The Gift of Life: Stem Cell Transplant

22 November 2021

Stem cell transplant is an opportunity for people with cancer or blood disorders to have a second chance at life. Hematopoietic stem cell transplant or bone marrow transplant is the process of transplanting healthy stem cells to a person whose bone marrow is failing, damaged or no longer functioning properly.

Sunway Medical Centre Consultant Haematologist Dr Henning Loo Cheng Kien explains that bone marrow is the factory that makes most of our blood cells including red blood cells, while blood cells and platelets. All the cells made in the bone marrow are known as stem cells, giving haematopoietic stem cell transplant its name.

He noted that haematopoietic stem cell transplants are mainly used to treat blood disorders such as leukaemia, multiple myeloma and myelodysplastic syndrome as well as thalassaemia, lymphoma and other oncological diseases.  

Types of transplant

There are two types of stem cell transplants – autologous which uses the patient’s own stem cells and allogeneic which uses a donor’s stem cells.

 For allogeneic transplant, the patient must have a Human Leukocyte Antigen (HLA) match – usually a sibling or an unrelated donor is there is no direct blood relative match.

Stem cell transplant for allogeneic transplant can now be semi-anastomosed with haematopoietic stem cell transplant (HSCT), which means the stem cells can be transplanted from a parent or sibling who is a half-match.

When it comes to finding a bone marrow donor in Malaysia, Dr Loo said patients can search for a matching non-blood-damaged donor from stem cell databases in Malaysia and abroad. The search is free but once a match is found and the patient wants the stem cell, a cost is incurred.

He noted that autologous transplant is mainly used to treat lymphoma, multiple myeloma and other oncological diseases, while allogeneic transplants are used to treat blood cancers, aplastic anaemia, myelodysplastic syndromes and haemoglobinopathies.

Stem cell transplant procedure

The procedure involved varies from disease to disease but generally, the patient’s condition is first accessed to see if his condition is acceptable for transplantation. If so, the patient or donor is injected with G-CSF to mobilise stems cells from the bone marrow into the peripheral blood.

This is followed by an apheresis where the patient or donor’s blood is drawn and stem cells are separated from the blood and collected by a machine and frozen.

Next, the patient is given pre-transplant conditioning therapy. This treatment uses high doses of chemotherapy or radiotherapy to eliminate cancer cells from the patient’s body which also destroys the patient’s immune system and bone marrow to make room for new stem cells.

Stem cell transplant is similar to blood transfusion and is administered through a central venous catheter into the patient’s body. It usually takes 8 to 14 days for the patients to produce new blood cells after stem cell transplant.

Dr Loo said there are some immediate and long-term side effects after stem cell transplant including vomiting, diarrhoea, mouth ulcers and skin rashes when patients receive intensive chemotherapy or electrotherapy.

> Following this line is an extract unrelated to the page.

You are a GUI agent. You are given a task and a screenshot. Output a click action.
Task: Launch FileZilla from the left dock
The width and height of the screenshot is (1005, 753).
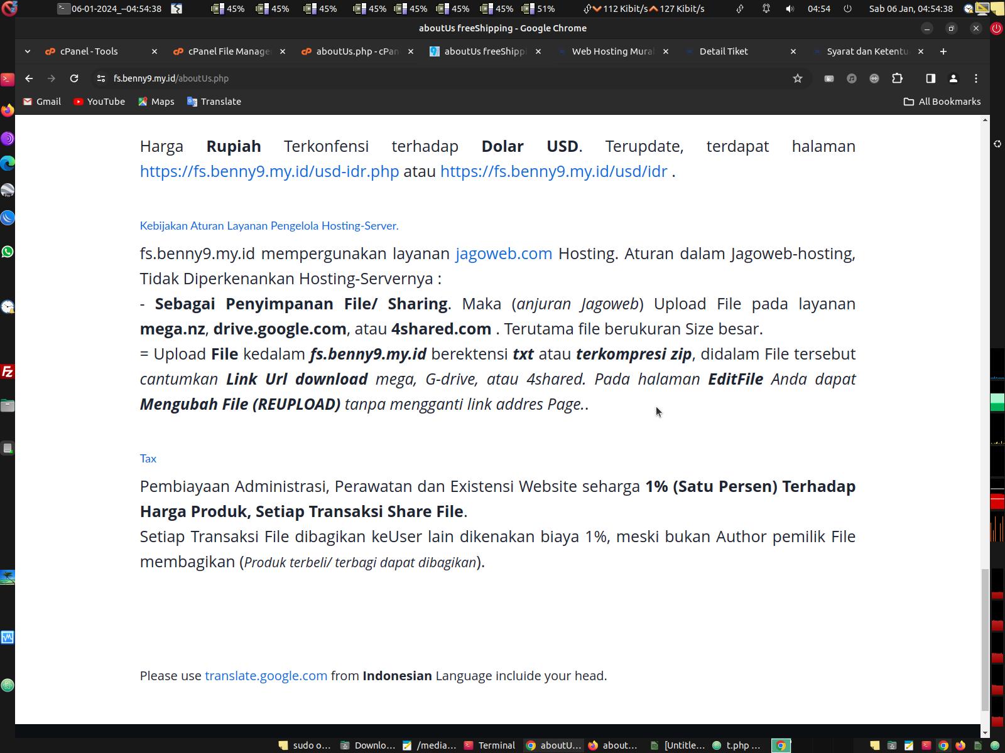(x=8, y=371)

There a few long-term side effects in autologous transplants while allogeneic transplant can cause side effects known as Graft versus host disease (GvHD) and various complications such as lung, liver and intestinal complications.

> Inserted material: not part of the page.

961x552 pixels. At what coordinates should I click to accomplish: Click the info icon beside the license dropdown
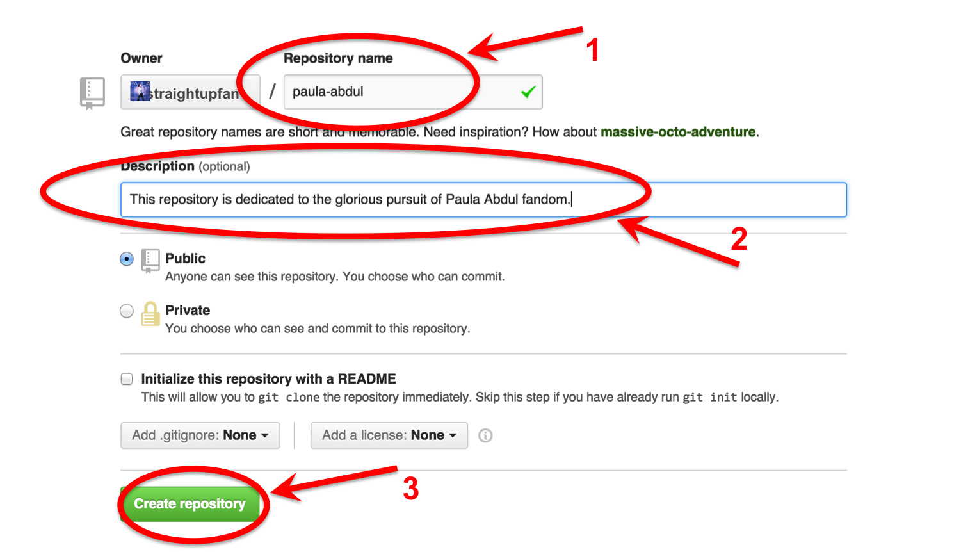[x=485, y=435]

“Although transplanted stem cells are compatible with the patient, they are not 100% compatible therefore the donor’s cells will attack the patient’s organs during the infusion process. GvHD causes diarrhoea and affects lung function,” Dr Loo said.

Other long-term chronic side effects are the possibility of infertility in young patients and secondary cancers where patients may develop other cancers which they would otherwise not have, and damage to organs such as the lungs and liver.

Patients are also susceptible to death during the stem cell transplant process or from complications, with a mortality rate of 3% to 5% for autologous transplants and 10% for allogeneic transplants, Dr Loo said.

Extending patients’ lives

Dr Loo said the survival rate varies from disease but studies have shown that stem cell transplant can prolong lives compared to those who do not undergo this treatment.

Sunway Cancer Centre provides a one-stop, comprehensive treatment for patients with leukaemia and other haematological and oncological diseases. It offers autologous and allogeneic stem cell transplantation services in addition to cancer therapies including surgery, chemotherapy and electrotherapy.

The haematology team also includes Consultant Haematologists, Dato' Dr Chang Kian Meng and Dr Hon Siong Leng, who work with a multidisciplinary team to tailor the treatment to the patient's condition.